You're very brave, Jen. It's hard to sit with our own failings and keep going. But you're right, it's a process, writing. Nothing comes out perfect (whatever that is) on the first try. I do still get bogged down in "premature" editing. I need to keep pushing forward, like you say, get a draft done, a messy draft (I'm working on a memoir).
Years ago I visited the Hemingway house in Key West, and I saw a handwritten page from one of Hemingway's drafts in his office, and I was struck by how he wasn't two lines in before he was crossing something out. And that's Hemingway. Good luck with your project.
that's a great story Pips! When I'm in a good place, I can sit in the gap between what I envisioned and what's on the page, just be with it. Have a good relationship with it. And that always feels very enlivening and honest. Good luck with your messy first draft!!
Yes, I know that guy, too. Thank you for sharing this! Soon after I declared myself a poet some weeks ago, my well ran dry. The stuff I wrote became boring... Then I tried a lot of well tested writing techniques... okayish. And then I asked myself why my self declared "it is only applied poetry" was better and more creative than my "poetry". And all the yoga books I ever read responded as a mantra choir: your expectations, dear, are wrong - ooommmm. Expectations of first drafts, of giving myself some space to grow, thoughts about "results" - though for me the best thing about writing is, well, writing, and "not having written this and that". It is the joy of images, playfulness, and listening to my inner voice. And it is about trusting myself, my desire to do it, and my processes of doing. And maybe Mr. Cringe tries to teach this... or maybe I had too much Yoga ;-)

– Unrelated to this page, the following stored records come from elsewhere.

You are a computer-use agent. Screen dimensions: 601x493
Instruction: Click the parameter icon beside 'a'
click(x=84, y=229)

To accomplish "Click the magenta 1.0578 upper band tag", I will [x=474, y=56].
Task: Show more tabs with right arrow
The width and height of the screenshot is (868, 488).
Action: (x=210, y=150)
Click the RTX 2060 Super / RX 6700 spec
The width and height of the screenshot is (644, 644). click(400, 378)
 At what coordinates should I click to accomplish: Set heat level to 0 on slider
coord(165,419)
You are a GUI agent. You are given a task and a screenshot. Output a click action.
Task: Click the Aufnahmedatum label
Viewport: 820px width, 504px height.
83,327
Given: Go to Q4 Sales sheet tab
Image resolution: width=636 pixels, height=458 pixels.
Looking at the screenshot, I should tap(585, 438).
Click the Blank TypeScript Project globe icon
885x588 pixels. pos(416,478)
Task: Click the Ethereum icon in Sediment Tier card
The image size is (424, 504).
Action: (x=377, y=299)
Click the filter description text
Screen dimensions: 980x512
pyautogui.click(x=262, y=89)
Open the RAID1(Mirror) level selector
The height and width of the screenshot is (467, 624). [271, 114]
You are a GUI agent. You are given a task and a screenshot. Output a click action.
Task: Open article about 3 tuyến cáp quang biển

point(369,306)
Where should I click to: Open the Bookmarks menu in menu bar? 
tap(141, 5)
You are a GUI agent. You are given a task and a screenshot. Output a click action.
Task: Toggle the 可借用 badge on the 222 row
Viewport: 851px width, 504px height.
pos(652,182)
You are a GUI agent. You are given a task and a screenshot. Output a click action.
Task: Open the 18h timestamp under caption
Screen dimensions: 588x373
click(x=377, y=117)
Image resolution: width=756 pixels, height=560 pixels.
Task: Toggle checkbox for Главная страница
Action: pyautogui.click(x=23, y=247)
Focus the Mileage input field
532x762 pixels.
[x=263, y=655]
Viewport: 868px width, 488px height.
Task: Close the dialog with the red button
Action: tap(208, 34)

That's lovely 🤗 so, together, with your beautiful impulses and insights, we get ourselves to a richer and more joyful way of living our dreams. Namaste 💖
Echoing others when I say: I, too, needed to read this today!
I'm thinking of writing a book myself (😬) but, as a perfectionist who always edits as she goes, I feel daunted by how exhausted I'll be by the drafting process of a longer work.
This is the perfect reminder that letting the first pass be totally cringe (somehow more resonant than the "shitty first draft," for whatever reason) is the only way I'll ever do it!
You have tipped me off my post on the fence. I will write that fantasy novel. I will let go and do it. Hearing the story about the literary family and expectation of "better" literature than "fantasy" really hit home. My husband wants me to write mysteries. I hate your average mystery, but he continues to suggest mystery plots to me. I'm gonna just stand up and dance my fantasy dance like nobody is watching. Thank you.
Just what I needed to hear as I get ready, again, to restart the writing after an unavoidable pause. Cringe is inevitable as I reread what I’ve written… thanks for the encouragement.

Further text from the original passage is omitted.